#### Selected passage:
When it comes to knowing your customers is their gender still relevant?

When it comes to knowing your customers is their gender still relevant?

Whenever we begin customer experience type projects, one of the key ingredients for success is the creation of a set of clearly defined customer personas. Unlocking what we know about our customers and prospects; who they are, how they behave and what they need from us is the key to building processes and ways of working that drive successful long term relationships with the people we want to work with.
 

The process of creating these profiles is exciting and daunting in equal measure. We start the proceedings with stakeholders bubbling with excitement, keen to share what they know about their audiences. As we dig deeper, it gets tougher – we ask them to prove what they think they know, challenge their assumptions and push them for the ‘so what’ as we explore what these insights mean for how they connect and interact with their customers.
 

Whilst we could talk for days (and often do!) about the construct of customer personas and their many uses, some recent activity from some clever and inspirational folks (such as Gaby Barrios’ TED talk ‘Why gender-based marketing is bad for business and Dylan Bogg’s article on gender in marketing), has got the Fresh Nous collective musing about the role of gender within the development of customer personas.

#### Set exercise 1:
Output, verbatim, everything in the entries from the line containing "This screenshot has" down to the last line of the entries, both ends included.
#### Set exercise 2:
Continue the article on gender in customer personas from where it stops.
The article on gender and customer personas is unrelated to the entries that follow.

#### Records for this exercise:
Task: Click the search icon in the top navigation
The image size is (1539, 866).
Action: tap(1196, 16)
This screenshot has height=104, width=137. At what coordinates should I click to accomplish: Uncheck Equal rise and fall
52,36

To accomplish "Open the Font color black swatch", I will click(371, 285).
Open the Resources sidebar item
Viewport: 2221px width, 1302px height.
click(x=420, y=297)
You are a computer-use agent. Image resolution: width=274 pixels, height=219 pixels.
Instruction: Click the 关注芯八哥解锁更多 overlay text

#### Task output 1:
This screenshot has height=104, width=137. At what coordinates should I click to accomplish: Uncheck Equal rise and fall
52,36

To accomplish "Open the Font color black swatch", I will click(371, 285).
Open the Resources sidebar item
Viewport: 2221px width, 1302px height.
click(x=420, y=297)
You are a computer-use agent. Image resolution: width=274 pixels, height=219 pixels.
Instruction: Click the 关注芯八哥解锁更多 overlay text

#### Task output 2:
 

The basic demographics stage of developing personas is usually what comes first – ‘how old are they?’ ‘where do they live?’ and ‘what’s their gender?’. These are the types of questions we’ve all believed for years are fundamentally crucial to our understanding of an audience. These answers drive how we talk to customers, what we believe they need and where we can reach them. But is this still the case or should we be staring elsewhere?
 

Barrios asserts that gender-based targeting distracts marketers from paying attention to the needs of their audiences and the context in which they will interact with a product or service. Like so many things in life, it’s all too easy to stick with what we know and target based on something easy – gender. If we end up with a customer persona that is a woman we can easily (and lazily) make further assumptions such as ‘they’ll be focussed on their children’ or ‘they’ll enjoy daytime TV’.
 

We could all easily stop short of considering other, more relevant and useful factors within a persona such as:
 

1. their opinion of your sector
 

2. what they need from your product
 

3. how they want your service to make them feel.
 

And, if you’re reading this and shaking your head, I challenge you to really think if you would push yourself to avoid such stereotypes in your marketing and customer experience activities.
 

For example, if you’re working in the fitness sector it is probably a lot more relevant for your persona to accurately identify what your customer wants to achieve with the fitness activity, where they exercise and how they motivate themselves than whether they are a man or a woman.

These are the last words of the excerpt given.